Gegen acht Uhr morgens sind die Standbetreiber am Wiener Naschmarkt am Mittwoch gerade dabei, ihre Ware auszupacken und die Auslagen für die zahlreichen Besucherinnen und Besucher, die den Markt täglich aufsuchen, herzurichten.
Noch bevor jedoch Touristen über den Platz neben dem Marktamt schlendern, tummelt sich dort eine Traube Menschen, ausgestattet mit gelben Plakaten. Sie sind Teil der Bürgerinitiative "Freiraum Naschmarkt".
Darauf geschrieben steht etwa "Wer lügt, dem glaubt man nicht" oder "Otto Wagner - Ja, bitte! Ulli Sima - nein, danke!". Aber wo genau liegt das Problem?
Das Projekt rund um den bald neugestalteten Naschmarkt ist seit Jahren ein umstrittenes Thema. Der Baustart für die Parkplatz-Umgestaltung am Naschmarkt hat vor rund zwei Wochen begonnen. Fest steht, der neue "Naschpark" und eine "Markt-Pergola" kommen fix. Dennoch möchte die Bürgerinitiative ihren Unmut äußern.
"Wurden nicht gehört"

* Untersuchte Datensätze *
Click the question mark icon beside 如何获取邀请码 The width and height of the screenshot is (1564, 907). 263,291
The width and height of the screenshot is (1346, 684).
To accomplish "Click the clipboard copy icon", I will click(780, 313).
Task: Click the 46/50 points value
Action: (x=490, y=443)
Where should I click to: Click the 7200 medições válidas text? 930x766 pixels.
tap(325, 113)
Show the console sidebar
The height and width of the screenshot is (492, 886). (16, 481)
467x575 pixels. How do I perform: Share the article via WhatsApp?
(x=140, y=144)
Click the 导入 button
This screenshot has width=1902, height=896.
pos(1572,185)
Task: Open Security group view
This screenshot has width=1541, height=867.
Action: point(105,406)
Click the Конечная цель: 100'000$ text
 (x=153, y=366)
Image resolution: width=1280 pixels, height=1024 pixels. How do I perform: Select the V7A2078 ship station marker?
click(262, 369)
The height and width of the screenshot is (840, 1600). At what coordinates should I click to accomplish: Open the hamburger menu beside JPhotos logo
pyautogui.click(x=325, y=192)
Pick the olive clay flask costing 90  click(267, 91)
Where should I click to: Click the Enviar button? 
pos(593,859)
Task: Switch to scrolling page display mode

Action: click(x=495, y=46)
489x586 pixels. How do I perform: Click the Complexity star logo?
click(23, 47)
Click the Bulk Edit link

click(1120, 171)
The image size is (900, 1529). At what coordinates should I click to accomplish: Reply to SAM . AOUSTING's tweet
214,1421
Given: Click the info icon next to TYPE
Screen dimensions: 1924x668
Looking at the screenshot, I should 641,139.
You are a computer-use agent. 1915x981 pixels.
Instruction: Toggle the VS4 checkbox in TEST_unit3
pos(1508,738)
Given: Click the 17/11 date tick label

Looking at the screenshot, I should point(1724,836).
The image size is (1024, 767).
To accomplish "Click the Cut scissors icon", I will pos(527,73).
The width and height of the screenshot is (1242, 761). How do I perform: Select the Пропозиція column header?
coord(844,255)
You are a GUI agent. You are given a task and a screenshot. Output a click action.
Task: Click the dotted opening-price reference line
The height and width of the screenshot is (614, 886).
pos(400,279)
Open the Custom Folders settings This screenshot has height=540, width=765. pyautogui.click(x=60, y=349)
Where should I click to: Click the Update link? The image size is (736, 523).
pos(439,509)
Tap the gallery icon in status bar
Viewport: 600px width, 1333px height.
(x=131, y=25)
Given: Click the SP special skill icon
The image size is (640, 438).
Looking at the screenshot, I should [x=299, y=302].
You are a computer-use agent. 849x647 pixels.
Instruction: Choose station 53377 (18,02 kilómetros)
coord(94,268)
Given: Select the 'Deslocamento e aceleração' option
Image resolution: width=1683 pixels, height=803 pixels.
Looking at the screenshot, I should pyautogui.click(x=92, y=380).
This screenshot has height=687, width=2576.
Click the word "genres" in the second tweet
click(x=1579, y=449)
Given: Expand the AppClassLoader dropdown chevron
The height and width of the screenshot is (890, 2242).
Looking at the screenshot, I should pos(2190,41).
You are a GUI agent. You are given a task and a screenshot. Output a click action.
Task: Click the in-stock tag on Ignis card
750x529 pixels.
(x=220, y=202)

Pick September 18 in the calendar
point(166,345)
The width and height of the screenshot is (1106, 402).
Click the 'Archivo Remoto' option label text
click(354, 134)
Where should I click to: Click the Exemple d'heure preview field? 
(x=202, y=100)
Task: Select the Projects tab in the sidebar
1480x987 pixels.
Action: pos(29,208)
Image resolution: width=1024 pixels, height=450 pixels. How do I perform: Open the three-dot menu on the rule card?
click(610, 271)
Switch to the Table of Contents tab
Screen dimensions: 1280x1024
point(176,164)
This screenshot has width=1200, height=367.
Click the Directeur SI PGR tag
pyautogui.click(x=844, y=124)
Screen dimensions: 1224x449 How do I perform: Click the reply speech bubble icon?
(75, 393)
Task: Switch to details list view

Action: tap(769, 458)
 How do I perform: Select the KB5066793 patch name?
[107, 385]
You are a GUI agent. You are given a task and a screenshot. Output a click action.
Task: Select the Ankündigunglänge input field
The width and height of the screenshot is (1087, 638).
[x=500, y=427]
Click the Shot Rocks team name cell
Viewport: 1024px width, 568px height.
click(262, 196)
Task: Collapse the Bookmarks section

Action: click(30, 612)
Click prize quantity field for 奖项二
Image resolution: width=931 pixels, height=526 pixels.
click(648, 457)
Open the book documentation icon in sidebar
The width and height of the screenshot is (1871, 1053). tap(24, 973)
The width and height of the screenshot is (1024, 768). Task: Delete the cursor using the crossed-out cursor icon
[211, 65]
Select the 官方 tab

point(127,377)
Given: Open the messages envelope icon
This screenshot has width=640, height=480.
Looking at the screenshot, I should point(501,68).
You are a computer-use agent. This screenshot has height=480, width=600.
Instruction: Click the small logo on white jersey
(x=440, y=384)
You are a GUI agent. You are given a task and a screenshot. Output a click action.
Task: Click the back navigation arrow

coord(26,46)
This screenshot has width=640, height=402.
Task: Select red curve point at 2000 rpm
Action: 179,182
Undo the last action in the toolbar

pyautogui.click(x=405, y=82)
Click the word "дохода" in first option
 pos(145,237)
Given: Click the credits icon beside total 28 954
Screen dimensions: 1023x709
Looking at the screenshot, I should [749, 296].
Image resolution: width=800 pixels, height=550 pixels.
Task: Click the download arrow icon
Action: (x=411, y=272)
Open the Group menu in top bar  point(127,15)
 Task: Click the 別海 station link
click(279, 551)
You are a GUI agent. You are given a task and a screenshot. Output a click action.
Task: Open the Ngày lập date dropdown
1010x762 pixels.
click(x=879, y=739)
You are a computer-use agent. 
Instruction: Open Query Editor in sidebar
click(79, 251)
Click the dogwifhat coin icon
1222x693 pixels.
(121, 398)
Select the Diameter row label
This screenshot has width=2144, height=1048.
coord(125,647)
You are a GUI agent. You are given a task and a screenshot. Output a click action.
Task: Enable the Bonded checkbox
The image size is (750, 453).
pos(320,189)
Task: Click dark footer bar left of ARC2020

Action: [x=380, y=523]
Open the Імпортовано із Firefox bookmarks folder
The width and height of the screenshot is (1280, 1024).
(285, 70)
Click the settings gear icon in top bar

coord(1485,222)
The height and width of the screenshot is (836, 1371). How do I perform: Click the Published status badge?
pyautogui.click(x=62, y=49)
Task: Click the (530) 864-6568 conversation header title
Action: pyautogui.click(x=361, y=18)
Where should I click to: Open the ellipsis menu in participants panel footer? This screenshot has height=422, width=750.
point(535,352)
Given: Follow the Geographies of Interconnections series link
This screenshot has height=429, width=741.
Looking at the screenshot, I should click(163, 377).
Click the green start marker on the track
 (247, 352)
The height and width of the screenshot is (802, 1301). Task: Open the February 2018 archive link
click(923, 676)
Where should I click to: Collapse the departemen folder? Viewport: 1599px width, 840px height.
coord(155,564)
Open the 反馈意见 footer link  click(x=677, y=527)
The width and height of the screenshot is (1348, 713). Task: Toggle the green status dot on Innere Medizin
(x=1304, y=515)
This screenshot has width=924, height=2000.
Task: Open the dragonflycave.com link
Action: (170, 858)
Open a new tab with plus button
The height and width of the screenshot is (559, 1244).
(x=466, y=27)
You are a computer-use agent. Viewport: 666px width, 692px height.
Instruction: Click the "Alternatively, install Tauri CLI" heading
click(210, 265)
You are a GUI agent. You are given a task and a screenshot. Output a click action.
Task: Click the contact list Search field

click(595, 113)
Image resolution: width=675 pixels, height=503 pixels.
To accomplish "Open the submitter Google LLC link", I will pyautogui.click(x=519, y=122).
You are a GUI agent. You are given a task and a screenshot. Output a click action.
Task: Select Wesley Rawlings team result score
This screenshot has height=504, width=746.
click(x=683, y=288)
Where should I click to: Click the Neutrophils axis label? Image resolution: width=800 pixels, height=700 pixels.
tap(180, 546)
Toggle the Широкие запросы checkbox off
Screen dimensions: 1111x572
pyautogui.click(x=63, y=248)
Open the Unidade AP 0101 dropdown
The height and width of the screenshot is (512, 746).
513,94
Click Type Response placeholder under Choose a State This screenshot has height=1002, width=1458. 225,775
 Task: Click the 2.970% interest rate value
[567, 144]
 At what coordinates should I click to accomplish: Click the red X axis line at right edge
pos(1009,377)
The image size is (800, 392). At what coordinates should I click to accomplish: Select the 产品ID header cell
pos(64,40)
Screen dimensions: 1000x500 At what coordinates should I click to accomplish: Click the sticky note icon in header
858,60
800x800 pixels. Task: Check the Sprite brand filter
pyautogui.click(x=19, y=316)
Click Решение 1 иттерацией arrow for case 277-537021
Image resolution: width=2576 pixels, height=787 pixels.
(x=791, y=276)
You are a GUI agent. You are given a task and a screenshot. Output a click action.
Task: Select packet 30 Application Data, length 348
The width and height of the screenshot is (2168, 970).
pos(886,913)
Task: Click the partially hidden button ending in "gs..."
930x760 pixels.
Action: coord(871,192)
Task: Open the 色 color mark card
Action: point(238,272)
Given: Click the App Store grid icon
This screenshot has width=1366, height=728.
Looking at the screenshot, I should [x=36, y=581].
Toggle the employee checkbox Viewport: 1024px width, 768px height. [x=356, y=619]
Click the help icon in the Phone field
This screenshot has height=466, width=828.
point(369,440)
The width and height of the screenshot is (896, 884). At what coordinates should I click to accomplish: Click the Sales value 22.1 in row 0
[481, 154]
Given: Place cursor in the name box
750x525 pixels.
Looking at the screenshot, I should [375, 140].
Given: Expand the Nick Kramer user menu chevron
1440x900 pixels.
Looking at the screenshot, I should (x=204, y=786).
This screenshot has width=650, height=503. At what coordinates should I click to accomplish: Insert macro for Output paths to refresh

* Deine Aufgaben *
a - Beantworte diese Fragen zum Text über den Naschmarkt:
(i) Um wie viel Uhr packen die Standbetreiber am Mittwoch ihre Ware aus?
(ii) Welche Farbe haben die Plakate der Menschen auf dem Platz?
(iii) Was kommt neben dem neuen „Naschpark“ ebenfalls fix?
b - Stimmen diese Aussagen mit dem Text über den Naschmarkt überein? Antworte jeweils mit Ja oder Nein und zitiere die Stelle, die den Ausschlag gibt.
(i) Der Baustart für die Parkplatz-Umgestaltung liegt rund zwei Wochen zurück.
(ii) Das Projekt am Naschmarkt ist erst seit Kurzem umstritten.
(iii) Die Touristen sind schon vor den Menschen mit den Plakaten auf dem Platz.
c - Setze den Text über den Naschmarkt nach der letzten Zwischenüberschrift „Wurden nicht gehört“ fort.

* Die Lösungen *
a -
(i) Gegen acht Uhr morgens.
(ii) Sie sind gelb.
(iii) Eine „Markt-Pergola“.

b -
(i) Ja: „Der Baustart für die Parkplatz-Umgestaltung am Naschmarkt hat vor rund zwei Wochen begonnen.“
(ii) Nein: „Das Projekt rund um den bald neugestalteten Naschmarkt ist seit Jahren ein umstrittenes Thema.“
(iii) Nein: „Noch bevor jedoch Touristen über den Platz neben dem Marktamt schlendern, tummelt sich dort eine Traube Menschen“

c -
"Wir wissen, dass wir den Bau nicht mehr verhindern können", sagt Monika Ferdiny, Sprecherin von "Freiraum Naschmarkt" zum KURIER. Es sei der Gruppe dennoch ein Anliegen, mit ihren Aktionen darauf hinzuweisen, dass "die Halle nur von Stadträtin Ulli Sima (SPÖ) gewünscht ist. Die Anrainerinnen und Anrainer wurden nicht gehört".
Bemängelt wird etwa die Kommunikation und die Transparenz der Bürgerbeteiligungsverfahren und des Architekturwettbewerbs.
Etwas anders sieht das Martin Jank, Projektleiter und Geschäftsführer des Wiener Gewässer Management (WGM): "Wir sind nicht im Streit mit der Bürgerinitiative. Wir haben von Anfang an mit ihnen geredet. Das hatte dann auch Einfluss auf unsere Planung, wie zum Beispiel, dass es am Parkplatz jetzt einen Park gibt und der Flohmarkt erhalten bleibt."
Außerdem sei die Halle in den Osten des Marktes verschoben worden - ganz auf Wunsch der Anrainerinnen und Anrainer.
Die Kritik hinsichtlich angeblicher Intransparenz bestreitet der Projektleiter. Sowohl die Ergebnisse und Protokolle des Architektenwettbewerbs als auch der Bürgerbefragung seien vergangenen Herbst ausgestellt worden.
"Wenn da etwas nicht gestimmt hätte, wäre uns das auf den Kopf gefallen." Sowohl die Architektenkammer als auch Mitglieder der Grünen, die zu Beginn gegen das Projekt gestimmt hatten, hätten bei Ungereimtheiten diese aufgezeigt, ist sich Jank sicher.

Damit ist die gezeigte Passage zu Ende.